Excerpts from a dataset
-------------------------
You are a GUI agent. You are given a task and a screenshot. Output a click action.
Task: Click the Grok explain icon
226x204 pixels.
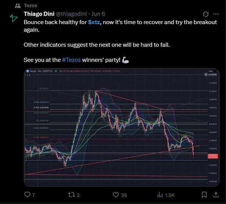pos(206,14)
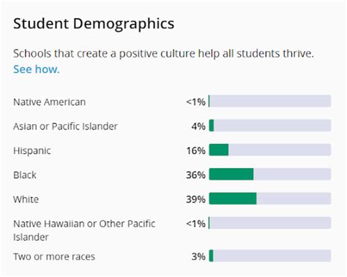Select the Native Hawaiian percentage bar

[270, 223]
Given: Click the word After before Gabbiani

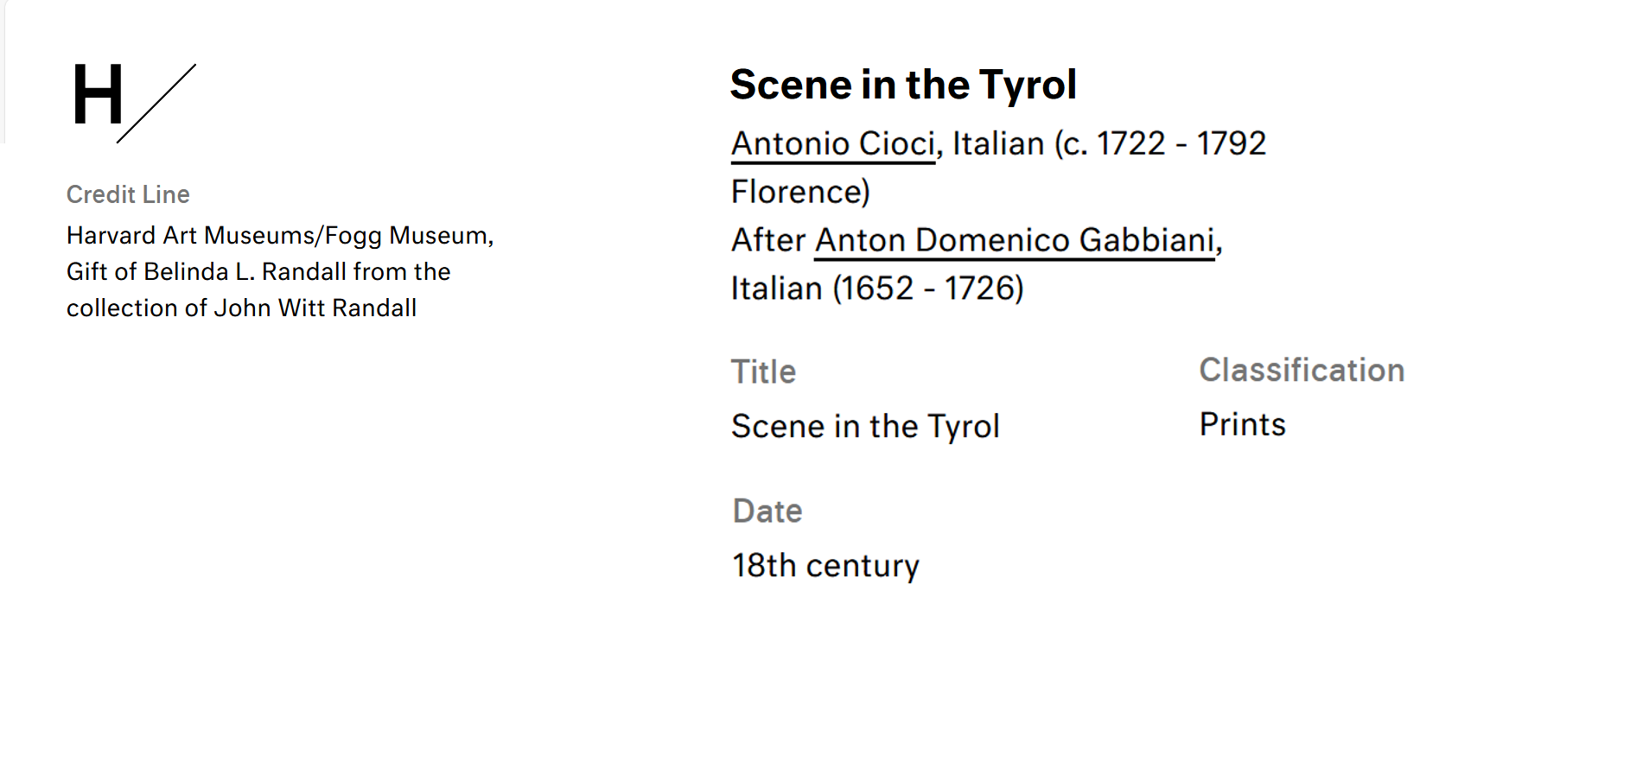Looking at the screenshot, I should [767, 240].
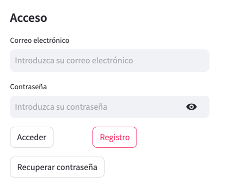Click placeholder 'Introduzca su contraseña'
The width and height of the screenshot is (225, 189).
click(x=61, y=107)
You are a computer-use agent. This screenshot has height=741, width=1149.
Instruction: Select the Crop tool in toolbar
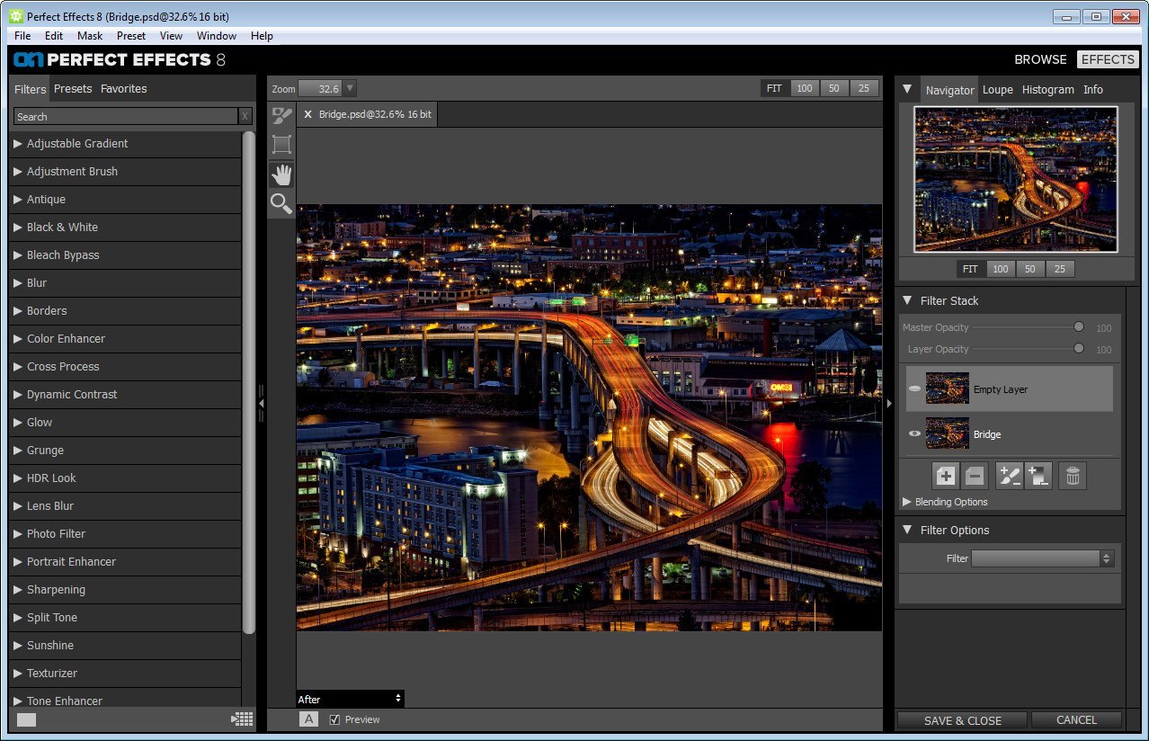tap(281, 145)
-------------------------
WHAT YOU ARE ASKED TO DO: Only the text is to be copied: please reproduce the records exactly and drop the pictures.

COMPLETED TASK:
You are a GUI agent. You are given a task and a screenshot. Output a click action.
Task: Click the Grok explain icon
226x204 pixels.
pos(206,14)
Select the Native Hawaiian percentage bar

[270, 223]
Given: Click the word After before Gabbiani

Looking at the screenshot, I should [767, 240].
Click placeholder 'Introduzca su contraseña'
The width and height of the screenshot is (225, 189).
click(x=61, y=107)
You are a computer-use agent. This screenshot has height=741, width=1149.
Instruction: Select the Crop tool in toolbar
tap(281, 145)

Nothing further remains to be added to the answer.